Friday, September 12, 2014

Another Downtown Event bites the dust?

It's no secret I haven't been a fan of the streets being closed so bike riders could circle us like wagon train pioneers being circled by rampaging Indians. 

However, the effects have been less each year as I have slowly "mainstreamed" my store.  This year, in fact, we did very well. 

So whatever happens, I'll live with it -- as if I have any choice.

So Cascades Cycling Classic.

I wonder how much money is really raised on these things, or whether the vast majority is just 'cycled' (so to speak) back into the promotion industry?  It sounds like it costs a lot of money to put on the event, too much for the organization that benefits to put it on without a sponsorship.
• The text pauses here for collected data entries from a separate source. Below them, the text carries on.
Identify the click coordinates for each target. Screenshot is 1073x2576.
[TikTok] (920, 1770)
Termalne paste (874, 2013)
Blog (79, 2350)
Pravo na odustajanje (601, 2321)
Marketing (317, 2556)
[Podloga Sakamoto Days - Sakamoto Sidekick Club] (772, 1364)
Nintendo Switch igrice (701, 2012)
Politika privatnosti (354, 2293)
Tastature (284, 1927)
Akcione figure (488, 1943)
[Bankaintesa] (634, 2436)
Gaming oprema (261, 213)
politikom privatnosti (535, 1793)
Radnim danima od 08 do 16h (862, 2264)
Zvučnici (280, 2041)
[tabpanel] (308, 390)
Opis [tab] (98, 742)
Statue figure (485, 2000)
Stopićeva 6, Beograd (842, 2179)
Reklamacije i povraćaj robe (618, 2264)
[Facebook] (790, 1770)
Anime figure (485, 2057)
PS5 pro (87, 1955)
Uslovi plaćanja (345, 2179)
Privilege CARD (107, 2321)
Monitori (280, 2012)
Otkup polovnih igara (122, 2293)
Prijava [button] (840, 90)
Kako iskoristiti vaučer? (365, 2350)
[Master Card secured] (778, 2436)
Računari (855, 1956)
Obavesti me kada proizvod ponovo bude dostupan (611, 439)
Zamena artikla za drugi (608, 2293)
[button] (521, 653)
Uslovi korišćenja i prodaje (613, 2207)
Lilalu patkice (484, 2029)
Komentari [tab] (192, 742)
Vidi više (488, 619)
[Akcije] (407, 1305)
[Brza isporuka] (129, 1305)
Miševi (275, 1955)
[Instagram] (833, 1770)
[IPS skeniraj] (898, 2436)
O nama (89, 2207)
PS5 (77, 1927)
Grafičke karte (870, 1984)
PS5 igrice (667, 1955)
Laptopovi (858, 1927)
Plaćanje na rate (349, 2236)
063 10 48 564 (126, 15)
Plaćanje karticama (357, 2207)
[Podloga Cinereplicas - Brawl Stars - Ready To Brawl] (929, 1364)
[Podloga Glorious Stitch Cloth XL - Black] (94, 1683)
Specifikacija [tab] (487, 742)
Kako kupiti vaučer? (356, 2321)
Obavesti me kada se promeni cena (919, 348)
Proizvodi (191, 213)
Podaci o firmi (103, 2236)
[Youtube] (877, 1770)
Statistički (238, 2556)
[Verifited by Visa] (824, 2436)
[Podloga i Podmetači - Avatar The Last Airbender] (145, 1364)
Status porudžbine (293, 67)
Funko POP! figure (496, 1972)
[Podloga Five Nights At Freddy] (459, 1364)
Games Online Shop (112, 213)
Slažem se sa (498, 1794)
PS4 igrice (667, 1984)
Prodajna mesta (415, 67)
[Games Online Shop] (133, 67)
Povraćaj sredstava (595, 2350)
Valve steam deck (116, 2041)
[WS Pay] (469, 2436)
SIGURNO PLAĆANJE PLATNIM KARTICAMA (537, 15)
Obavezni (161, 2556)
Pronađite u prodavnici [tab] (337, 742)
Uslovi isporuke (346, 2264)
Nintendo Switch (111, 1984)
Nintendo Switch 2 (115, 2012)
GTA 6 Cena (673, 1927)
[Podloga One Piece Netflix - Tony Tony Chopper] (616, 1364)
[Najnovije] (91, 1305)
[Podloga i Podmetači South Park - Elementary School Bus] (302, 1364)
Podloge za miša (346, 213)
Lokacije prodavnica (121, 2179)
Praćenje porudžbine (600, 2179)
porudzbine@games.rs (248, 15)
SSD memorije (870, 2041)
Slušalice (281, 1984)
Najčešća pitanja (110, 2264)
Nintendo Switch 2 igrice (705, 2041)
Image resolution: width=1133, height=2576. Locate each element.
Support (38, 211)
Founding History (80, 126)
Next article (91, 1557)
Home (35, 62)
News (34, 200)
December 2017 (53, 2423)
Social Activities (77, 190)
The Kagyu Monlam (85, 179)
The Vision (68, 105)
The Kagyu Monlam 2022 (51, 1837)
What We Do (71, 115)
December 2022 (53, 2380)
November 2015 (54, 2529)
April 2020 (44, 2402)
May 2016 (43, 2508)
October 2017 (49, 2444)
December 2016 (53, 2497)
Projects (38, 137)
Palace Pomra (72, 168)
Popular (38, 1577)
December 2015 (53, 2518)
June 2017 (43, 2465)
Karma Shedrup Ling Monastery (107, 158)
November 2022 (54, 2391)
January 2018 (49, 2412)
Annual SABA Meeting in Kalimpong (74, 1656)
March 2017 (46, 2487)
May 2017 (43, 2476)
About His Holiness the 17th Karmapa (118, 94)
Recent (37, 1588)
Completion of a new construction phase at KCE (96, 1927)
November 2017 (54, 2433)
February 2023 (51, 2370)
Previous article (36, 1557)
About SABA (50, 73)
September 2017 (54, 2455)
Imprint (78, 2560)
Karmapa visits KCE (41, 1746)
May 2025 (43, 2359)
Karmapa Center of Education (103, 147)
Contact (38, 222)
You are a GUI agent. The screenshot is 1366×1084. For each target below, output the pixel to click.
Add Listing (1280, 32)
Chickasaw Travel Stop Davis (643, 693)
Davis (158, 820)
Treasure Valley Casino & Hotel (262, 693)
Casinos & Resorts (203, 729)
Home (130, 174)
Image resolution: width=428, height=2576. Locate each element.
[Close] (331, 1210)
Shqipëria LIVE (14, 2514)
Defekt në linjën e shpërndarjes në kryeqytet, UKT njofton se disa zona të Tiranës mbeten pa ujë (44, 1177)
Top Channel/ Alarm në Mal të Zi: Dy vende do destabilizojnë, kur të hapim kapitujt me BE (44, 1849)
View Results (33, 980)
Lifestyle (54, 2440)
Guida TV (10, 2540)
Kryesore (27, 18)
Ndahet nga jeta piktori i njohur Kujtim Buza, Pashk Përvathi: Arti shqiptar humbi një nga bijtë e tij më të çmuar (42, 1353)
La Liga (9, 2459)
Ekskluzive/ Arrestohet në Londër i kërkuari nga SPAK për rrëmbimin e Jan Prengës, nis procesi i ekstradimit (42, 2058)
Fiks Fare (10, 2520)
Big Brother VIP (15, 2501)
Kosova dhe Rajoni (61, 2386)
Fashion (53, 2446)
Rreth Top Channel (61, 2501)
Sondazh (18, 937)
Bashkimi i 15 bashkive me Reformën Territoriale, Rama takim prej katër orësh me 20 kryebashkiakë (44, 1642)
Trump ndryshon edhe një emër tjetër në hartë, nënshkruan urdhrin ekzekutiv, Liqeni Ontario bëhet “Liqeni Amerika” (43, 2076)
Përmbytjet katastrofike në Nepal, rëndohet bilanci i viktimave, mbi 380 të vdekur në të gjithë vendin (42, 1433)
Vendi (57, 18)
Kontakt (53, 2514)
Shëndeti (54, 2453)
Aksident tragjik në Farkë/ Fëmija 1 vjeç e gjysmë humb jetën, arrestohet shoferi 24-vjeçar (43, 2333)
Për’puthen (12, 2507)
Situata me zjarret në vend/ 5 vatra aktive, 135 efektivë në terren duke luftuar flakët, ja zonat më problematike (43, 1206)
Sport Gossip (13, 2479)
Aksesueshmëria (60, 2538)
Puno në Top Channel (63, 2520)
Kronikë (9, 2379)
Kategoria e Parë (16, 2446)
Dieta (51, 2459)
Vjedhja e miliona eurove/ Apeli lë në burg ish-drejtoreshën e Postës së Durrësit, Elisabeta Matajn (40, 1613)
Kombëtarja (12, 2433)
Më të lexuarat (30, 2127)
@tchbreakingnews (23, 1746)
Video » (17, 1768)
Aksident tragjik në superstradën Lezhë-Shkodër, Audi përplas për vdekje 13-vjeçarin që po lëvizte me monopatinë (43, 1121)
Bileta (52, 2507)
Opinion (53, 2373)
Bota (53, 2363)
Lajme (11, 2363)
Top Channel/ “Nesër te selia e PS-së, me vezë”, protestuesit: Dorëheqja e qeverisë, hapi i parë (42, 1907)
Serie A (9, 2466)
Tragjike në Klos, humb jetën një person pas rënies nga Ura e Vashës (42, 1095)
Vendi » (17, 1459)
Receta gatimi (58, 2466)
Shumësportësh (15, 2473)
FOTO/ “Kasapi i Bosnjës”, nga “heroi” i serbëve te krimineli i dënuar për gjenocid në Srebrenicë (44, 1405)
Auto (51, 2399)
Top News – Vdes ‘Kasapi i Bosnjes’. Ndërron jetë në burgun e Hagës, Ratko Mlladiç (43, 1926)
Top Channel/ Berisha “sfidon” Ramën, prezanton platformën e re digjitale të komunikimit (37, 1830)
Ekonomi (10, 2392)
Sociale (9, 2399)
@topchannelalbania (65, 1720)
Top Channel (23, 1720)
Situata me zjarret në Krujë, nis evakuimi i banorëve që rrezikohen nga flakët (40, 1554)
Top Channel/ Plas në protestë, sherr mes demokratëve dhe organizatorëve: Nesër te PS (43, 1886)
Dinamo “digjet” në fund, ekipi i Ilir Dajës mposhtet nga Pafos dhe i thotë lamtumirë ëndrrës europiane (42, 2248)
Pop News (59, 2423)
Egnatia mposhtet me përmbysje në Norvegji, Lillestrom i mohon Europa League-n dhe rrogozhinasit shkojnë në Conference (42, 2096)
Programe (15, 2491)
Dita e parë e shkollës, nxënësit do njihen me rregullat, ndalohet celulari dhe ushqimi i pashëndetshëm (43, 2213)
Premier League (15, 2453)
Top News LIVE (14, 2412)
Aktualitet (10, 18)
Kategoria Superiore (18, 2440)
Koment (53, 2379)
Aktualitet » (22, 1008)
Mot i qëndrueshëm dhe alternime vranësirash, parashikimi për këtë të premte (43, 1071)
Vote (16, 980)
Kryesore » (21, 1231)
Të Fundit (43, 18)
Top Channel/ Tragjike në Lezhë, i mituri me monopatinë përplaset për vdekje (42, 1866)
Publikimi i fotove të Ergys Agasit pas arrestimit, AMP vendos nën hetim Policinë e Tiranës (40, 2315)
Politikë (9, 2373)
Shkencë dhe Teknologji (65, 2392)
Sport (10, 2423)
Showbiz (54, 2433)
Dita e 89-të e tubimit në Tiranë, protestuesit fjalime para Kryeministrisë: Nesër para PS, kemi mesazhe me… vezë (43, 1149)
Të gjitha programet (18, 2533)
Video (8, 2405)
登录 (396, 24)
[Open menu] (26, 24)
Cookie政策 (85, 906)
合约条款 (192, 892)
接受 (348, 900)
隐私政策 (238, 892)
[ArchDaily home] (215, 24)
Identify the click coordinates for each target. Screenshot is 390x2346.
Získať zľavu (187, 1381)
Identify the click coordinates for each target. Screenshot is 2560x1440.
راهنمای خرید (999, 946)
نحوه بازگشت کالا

It sounds a little desperate -- they have only a month to come up with a new sponsor.  (It sounds like they've known for some time, and I assume they've been looking...)

This has been a 'traditional event' -- and homegrown -- and despite it's inconveniences over the years, I may even be a little sad to see it go.  I'm willing to take one for the hometown team, if you will.  (What I object to is the constant expansion and numbers of events...and, well, the closing of streets when it isn't necessary.)

Chances are, they'll find a sponsor.  Too many fingers in the pie to let it go.

These things just take on a life of their own.

I also wonder if these things just have a life-span and that's it.  The bigger they are, the more they seem to be vulnerable. 

We've lost a big golf tournament, a downtown music festival, the Bend Film seems to decline each year, the Nature of Words is done, and so on and so forth.  A combination of overreaching (we aren't Portland) and losing founders and just wearing out.

Here's something I'm pretty sure of.  Downtown Bend is not only getting lots of visitors, it is in danger of being throttled by too much stuff going on.  I'm serious.  I'm not sure a decline in events would have as big an impact as the planners seem to think.  Not distracting the tourists and just being a normal, thriving retail center might not be such a bad thing.

What I would like to suggest to the Downtowners, and the city, is that we don't instantly replace this event with another -- that we let a summer weekend go free.  Please?